# What you should do
Echo the lines below back word for word, from the first line to the last.

(Rows on where targets appear)
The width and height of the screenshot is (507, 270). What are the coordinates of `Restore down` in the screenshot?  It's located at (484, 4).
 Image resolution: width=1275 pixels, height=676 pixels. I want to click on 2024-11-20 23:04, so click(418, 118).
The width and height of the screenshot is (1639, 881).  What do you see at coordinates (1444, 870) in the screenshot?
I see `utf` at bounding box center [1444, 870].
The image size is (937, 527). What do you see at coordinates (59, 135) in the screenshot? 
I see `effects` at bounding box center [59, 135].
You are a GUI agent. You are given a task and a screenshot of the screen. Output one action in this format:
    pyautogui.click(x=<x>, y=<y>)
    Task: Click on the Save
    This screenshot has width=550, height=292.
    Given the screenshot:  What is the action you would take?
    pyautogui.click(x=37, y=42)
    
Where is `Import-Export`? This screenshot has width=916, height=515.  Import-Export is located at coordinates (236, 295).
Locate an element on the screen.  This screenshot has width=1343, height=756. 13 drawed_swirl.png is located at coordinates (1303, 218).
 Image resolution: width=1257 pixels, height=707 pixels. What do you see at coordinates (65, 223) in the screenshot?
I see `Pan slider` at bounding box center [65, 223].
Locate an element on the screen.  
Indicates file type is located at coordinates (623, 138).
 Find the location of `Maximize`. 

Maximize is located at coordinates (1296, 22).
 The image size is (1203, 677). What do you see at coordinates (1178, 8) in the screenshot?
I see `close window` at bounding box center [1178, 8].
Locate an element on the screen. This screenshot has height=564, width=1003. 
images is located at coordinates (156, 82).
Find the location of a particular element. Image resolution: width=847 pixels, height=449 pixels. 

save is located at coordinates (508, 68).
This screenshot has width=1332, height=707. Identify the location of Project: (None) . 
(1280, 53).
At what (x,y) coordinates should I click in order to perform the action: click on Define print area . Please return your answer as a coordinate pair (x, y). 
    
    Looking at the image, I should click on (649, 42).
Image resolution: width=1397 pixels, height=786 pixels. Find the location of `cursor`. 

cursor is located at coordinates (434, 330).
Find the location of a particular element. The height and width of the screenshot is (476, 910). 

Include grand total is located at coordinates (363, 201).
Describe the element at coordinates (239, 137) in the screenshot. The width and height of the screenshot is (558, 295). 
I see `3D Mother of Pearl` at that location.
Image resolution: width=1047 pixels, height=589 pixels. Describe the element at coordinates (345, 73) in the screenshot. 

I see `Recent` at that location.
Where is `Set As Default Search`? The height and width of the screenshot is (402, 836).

# Solved exercise
The width and height of the screenshot is (507, 270). What are the coordinates of `Restore down` in the screenshot?  It's located at (484, 4).
 Image resolution: width=1275 pixels, height=676 pixels. I want to click on 2024-11-20 23:04, so click(418, 118).
The width and height of the screenshot is (1639, 881).  What do you see at coordinates (1444, 870) in the screenshot?
I see `utf` at bounding box center [1444, 870].
The image size is (937, 527). What do you see at coordinates (59, 135) in the screenshot? 
I see `effects` at bounding box center [59, 135].
You are a GUI agent. You are given a task and a screenshot of the screen. Output one action in this format:
    pyautogui.click(x=<x>, y=<y>)
    Task: Click on the Save
    This screenshot has width=550, height=292.
    Given the screenshot:  What is the action you would take?
    pyautogui.click(x=37, y=42)
    
Where is `Import-Export`? This screenshot has width=916, height=515.  Import-Export is located at coordinates (236, 295).
Locate an element on the screen.  This screenshot has width=1343, height=756. 13 drawed_swirl.png is located at coordinates (1303, 218).
 Image resolution: width=1257 pixels, height=707 pixels. What do you see at coordinates (65, 223) in the screenshot?
I see `Pan slider` at bounding box center [65, 223].
Locate an element on the screen.  
Indicates file type is located at coordinates (623, 138).
 Find the location of `Maximize`. 

Maximize is located at coordinates (1296, 22).
 The image size is (1203, 677). What do you see at coordinates (1178, 8) in the screenshot?
I see `close window` at bounding box center [1178, 8].
Locate an element on the screen. This screenshot has height=564, width=1003. 
images is located at coordinates (156, 82).
Find the location of a particular element. Image resolution: width=847 pixels, height=449 pixels. 

save is located at coordinates (508, 68).
This screenshot has width=1332, height=707. Identify the location of Project: (None) . 
(1280, 53).
At what (x,y) coordinates should I click in order to perform the action: click on Define print area . Please return your answer as a coordinate pair (x, y). 
    
    Looking at the image, I should click on (649, 42).
Image resolution: width=1397 pixels, height=786 pixels. Find the location of `cursor`. 

cursor is located at coordinates (434, 330).
Find the location of a particular element. The height and width of the screenshot is (476, 910). 

Include grand total is located at coordinates (363, 201).
Describe the element at coordinates (239, 137) in the screenshot. The width and height of the screenshot is (558, 295). 
I see `3D Mother of Pearl` at that location.
Image resolution: width=1047 pixels, height=589 pixels. Describe the element at coordinates (345, 73) in the screenshot. 

I see `Recent` at that location.
Where is `Set As Default Search`? The height and width of the screenshot is (402, 836).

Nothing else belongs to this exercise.